By Rebecca Freeth and Guido Caniglia

1. Rebecca Freeth (biography)
2. Guido Caniglia (biography)

We know that reflecting can make a marked difference to the quality of our collective endeavour. However, in the daily busyness of inter- and trans- disciplinary research collaborations, time for reflection slides away from us as more immediate tasks jostle for attention. What would help us put into regular practice what we know in theory about prioritising time to reflect and learn?

Discomfort sometimes provides the necessary nudge in the ribs that reminds us to keep reflecting and learning. The discomfort of listening to the presentation of a colleague you like and respect, but having very little idea what they’re talking about. Or, worse, failing to see how their research will make a worthy contribution to the collective project. The discomfort when an intellectual debate with a colleague turns personal. The discomfort of watching project milestones loom, knowing you’re seriously behind schedule because others haven’t done what they said.

We draw on the work of German pedagogue Tom Senninger (2000) to explore varying degrees of discomfort as prompts for on-the-job learning to collaborate in research teams. Too much discomfort and our stress levels can block learning. But with zero discomfort, there may be little stimulus to challenge one’s own assumptions. As shown in the figure below, somewhere in-between is a sweet spot that Senninger calls the ‘learning zone’, where there is enough discomfort to prompt inquiry and learning.

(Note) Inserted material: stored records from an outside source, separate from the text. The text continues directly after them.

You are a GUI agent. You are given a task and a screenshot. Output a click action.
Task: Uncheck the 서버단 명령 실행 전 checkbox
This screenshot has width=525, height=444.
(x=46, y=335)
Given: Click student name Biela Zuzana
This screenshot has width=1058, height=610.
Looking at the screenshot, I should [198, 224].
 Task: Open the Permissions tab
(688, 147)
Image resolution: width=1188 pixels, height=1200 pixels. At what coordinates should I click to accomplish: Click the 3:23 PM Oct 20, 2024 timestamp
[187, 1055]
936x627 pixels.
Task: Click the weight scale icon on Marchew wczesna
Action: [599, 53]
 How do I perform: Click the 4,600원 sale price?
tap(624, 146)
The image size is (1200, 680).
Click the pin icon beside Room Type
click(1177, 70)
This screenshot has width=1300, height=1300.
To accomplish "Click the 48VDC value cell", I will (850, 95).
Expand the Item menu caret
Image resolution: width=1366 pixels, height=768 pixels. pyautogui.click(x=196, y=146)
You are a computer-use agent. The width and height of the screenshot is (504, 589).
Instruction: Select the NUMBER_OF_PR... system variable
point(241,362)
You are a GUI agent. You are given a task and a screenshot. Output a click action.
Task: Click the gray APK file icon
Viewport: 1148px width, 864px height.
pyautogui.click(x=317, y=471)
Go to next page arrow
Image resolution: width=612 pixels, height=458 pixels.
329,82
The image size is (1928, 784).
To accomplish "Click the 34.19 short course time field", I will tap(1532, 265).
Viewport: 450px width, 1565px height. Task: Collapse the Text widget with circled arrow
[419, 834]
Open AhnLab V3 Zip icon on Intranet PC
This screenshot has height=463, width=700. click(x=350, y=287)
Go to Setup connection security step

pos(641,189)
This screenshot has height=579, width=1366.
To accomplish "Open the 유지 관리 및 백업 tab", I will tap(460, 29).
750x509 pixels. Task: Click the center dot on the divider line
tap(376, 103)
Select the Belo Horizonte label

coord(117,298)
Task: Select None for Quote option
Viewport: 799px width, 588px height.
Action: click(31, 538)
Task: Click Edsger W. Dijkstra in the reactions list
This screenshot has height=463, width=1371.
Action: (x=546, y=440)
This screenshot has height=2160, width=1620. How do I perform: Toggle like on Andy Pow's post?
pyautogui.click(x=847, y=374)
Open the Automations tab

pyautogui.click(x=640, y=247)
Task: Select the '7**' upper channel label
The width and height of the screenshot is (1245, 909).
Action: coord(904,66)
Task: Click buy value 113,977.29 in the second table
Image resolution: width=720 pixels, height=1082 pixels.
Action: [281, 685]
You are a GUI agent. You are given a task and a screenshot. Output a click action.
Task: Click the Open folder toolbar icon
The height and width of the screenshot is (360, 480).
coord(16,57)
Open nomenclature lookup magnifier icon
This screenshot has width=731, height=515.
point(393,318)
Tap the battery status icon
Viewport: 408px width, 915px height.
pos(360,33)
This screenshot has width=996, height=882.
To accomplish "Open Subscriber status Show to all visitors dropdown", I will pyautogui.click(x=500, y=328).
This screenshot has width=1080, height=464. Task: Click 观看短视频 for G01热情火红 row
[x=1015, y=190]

The learning zone between comfort and discomfort, as adapted from Senninger (2000)
The spectrum from extreme comfort to extreme discomfort. The learning zone lies in between. In any shared experience, different members of a research team (identified as stars) may experience different degrees of dis/comfort. Adapted from Senninger (2000).

One of the complications in a team is that different individuals have different degrees of tolerance to discomfort and are triggered into discomfort by different things. We suggest actively and intentionally addressing discomfort in research teams, calling reflexive attention to it, even if not everyone is equally affected by it. In this way, both individual researchers and the whole team can enter the learning zone. The intention is to learn about oneself and each other, to capitalize on differences and find complementarities instead of getting stuck in controversies. In this way, discomfort has potential to prompt efforts to enhance communication, mutual understanding and integration for more robust research outputs.

This suggests that alongside regular ring-fenced times for team reflection, there is also value in using moments of discomfort to slow down and inquire: What’s happening now? What is causing discomfort? Such inquiry can lead to individual contemplation that opens back into a group conversation about different experiences and what these indicate for future learning needs as a team.

This then leads to questions about how to stay engaged through discomfort, to keep learning to collaborate together. Previous blog posts by Rebecca Freeth and Liz Clarke provide clues for skilful conversations for integration as well as a rationale for embracing tension for energy and creativity in interdisciplinary research.

What have you discovered about working with your own discomfort in collaborations? How have you made visible moments of collective discomfort in a team for the purpose of strengthening collaborative capacity?

To find out more:
Freeth, R. and Caniglia, G. (2019). Learning to collaborate while collaborating: Advancing interdisciplinary sustainability research. Sustainability Science. (Online) (DOI): https://doi.org/10.1007/s11625-019-00701-z

Reference:
Senninger, T. (2000). Abenteuer Leiten – in Abenteuern lernen: Methodenset zur Planung und Leitung kooperativer Lerngemeinschaften für Training und Teamentwicklung in Schule, Jugendarbeit und Betrieb. Oekotopia Verlag: Aachen, Germany.

Biography: Rebecca Freeth is a senior fellow at the Institute for Advanced Sustainability Studies (IASS) in Potsdam, Germany. As a practitioner, teacher and researcher, she has an abiding interest in how to strengthen collaboration, especially in situations where competition, conflict or controversy are the more familiar ways of engaging. She accompanies interdisciplinary and transdisciplinary teams in support of realizing more meaningful collaboration and more satisfying project outcomes.

Biography: Guido Caniglia PhD has research interests which revolve around three main areas: (1) epistemology of inter- and trans- disciplinary sustainability science, with a focus on forms of real-world experimentation; (2) higher education for sustainable development, especially internationalization of the curriculum; (3) evolutionary biology, with a focus on the evolution of complex bio-social systems, from cities to insect societies. He is the Scientific Director of the Konrad Lorenz Institute for Evolution and Cognition Research in Klosterneuburg, Austria and previously held a Marie-Curie post-doctoral fellowship at Leuphana University in Lueneburg, Germany.